21. Hukuk Dairesi Esas No: 2007/8058 Karar No: 2008/4652 Karar Tarihi: 24.03.2008
Yargıtay 21. Hukuk Dairesi 2007/8058 Esas 2008/4652 Karar Sayılı İlamı
21. Hukuk Dairesi 2007/8058 E. , 2008/4652 K.
"İçtihat Metni"
MAHKEMESİ : Kahramanmaraş 1. Asliye Hukuk (İş) Mahkemesi TARİHİ : 16/11/2006 NUMARASI : 2004/518-2006/599
Davacılar işveren nezdinde çalıştıkları sürelerin tesbitine karar verilmesini istemiştir. Mahkeme ilamında belirtildiği şekilde, isteğin kısmen kabulüne karar vermiştir. Hükmün taraf vekilleri tarafından temyiz edilmesi üzerine temyiz isteğinin süresinde olduğu anlaşıldıktan ve Tetkik Hakimi tarafından düzenlenen raporla dosyadaki kağıtlar okunduktan sonra işin gereği düşünüldü ve aşağıdaki karar tesbit edildi. Uyuşmazlık,davacıların davalı işverene ait işyerinde dilekçede tarihlerini bildirdiği ayrı ayrı dönemlerde hizmet akdine dayalı olarak çalıştıklarının tesbitine ilişkindir. Bu yönüyle davanın yasal dayanağı 506 sayılı Yasanın 79. maddesidir. Ne varki birden fazla davacının aynı dava dilekçesi ile dava açabilmesi için davacılar arasında zorunlu veya ihtiyari (isteğe bağlı) dava arkadaşlığının bulunması gerekir. Dava dilekçesinde davacılar aynı işveren aleyhine ayrı ayrı dava açılmışlardır. Zorunlu dava arkadaşlığı maddi hukukun (M.K., B.K.,T.T.K) bir hakkın birden fazla kişi tarafından dava edilmesini veya birden fazla kişiye karşı dava açılmasının öngördüğü durumdur.

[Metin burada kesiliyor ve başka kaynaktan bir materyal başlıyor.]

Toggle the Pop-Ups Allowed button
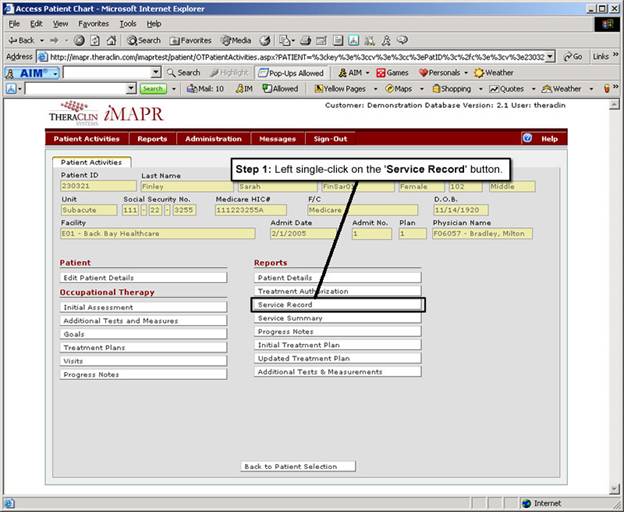This screenshot has width=624, height=512. click(290, 73)
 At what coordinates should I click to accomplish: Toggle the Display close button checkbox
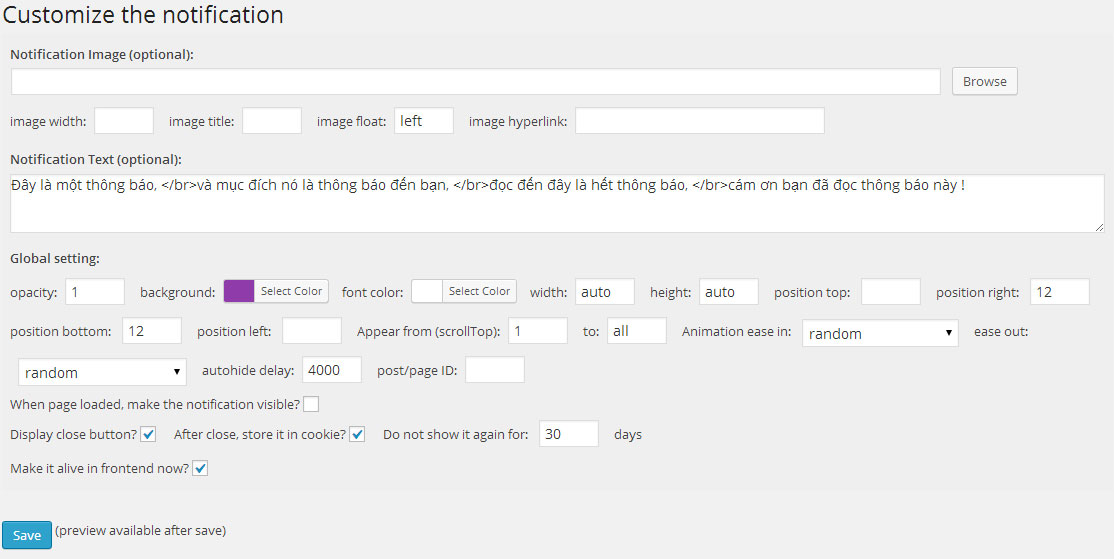148,434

Somut olayda maddi yönden zorunlu dava arkadaşlığı (örneğin M.K."nun md.630 iştirak halinde mülkiyet, B.K. 520 adi ortaklık) bulunmadığı gibi şekli yönden dava arkadaşlığı da (M.K.Md.242. M.K.Md. 639/3, İ.İ.K md.282) söz konusu değildir. Öte yandan zorunlu dava arkadaşlığı dışında kalan ihtiyari (isteğe bağlı) dava arkadaşlığının mümkün olduğu haller H.U.M.K."nun 43. maddesinide a) Dava konusu hak veya borcun ortak olması (B.K. Md.142. müteselsil borçluluk) b) Borçluların ortak bir işlem (örneğin sözleşme) ile birden çok kişi yararına borç yüklenilmiş olması c)Davanın ayni nedenden doğması (örneğin B.K.50 birden fazla kişinin haksız fiil sorumluluğu) olarak sayılmıştır. Somut olayda davacılar arasında anılan maddede öngörülen nitelikte ihtiyari (isteğe bağlı) dava arkadaşlığı da bulunmamaktadır. Bu durumda davacılar arasında zorunlu veya ihtiyari dava arkadaşlığı bulunmadığından H.U.M.K."nun 46. maddesi uyarınca davaların ayrılmasına karar verilmesi gerekirken birlikte görülerek yazılı şekilde hüküm kurulması usul ve yasaya aykırı olup bozmayı gerektirir. O halde, davalı Kurumun bu yönleri amaçlayan temyiz itirazları kabul edilmeli ve karar bozulmalıdır. SONUÇ: Kararın yukarıda açıklanan nedenlerle BOZULMASINA, bozma nedenine göre diğer hususların şimdilik incelenmesine yer olmadığına 24.03.2008 gününde oybirliğiyle karar verildi.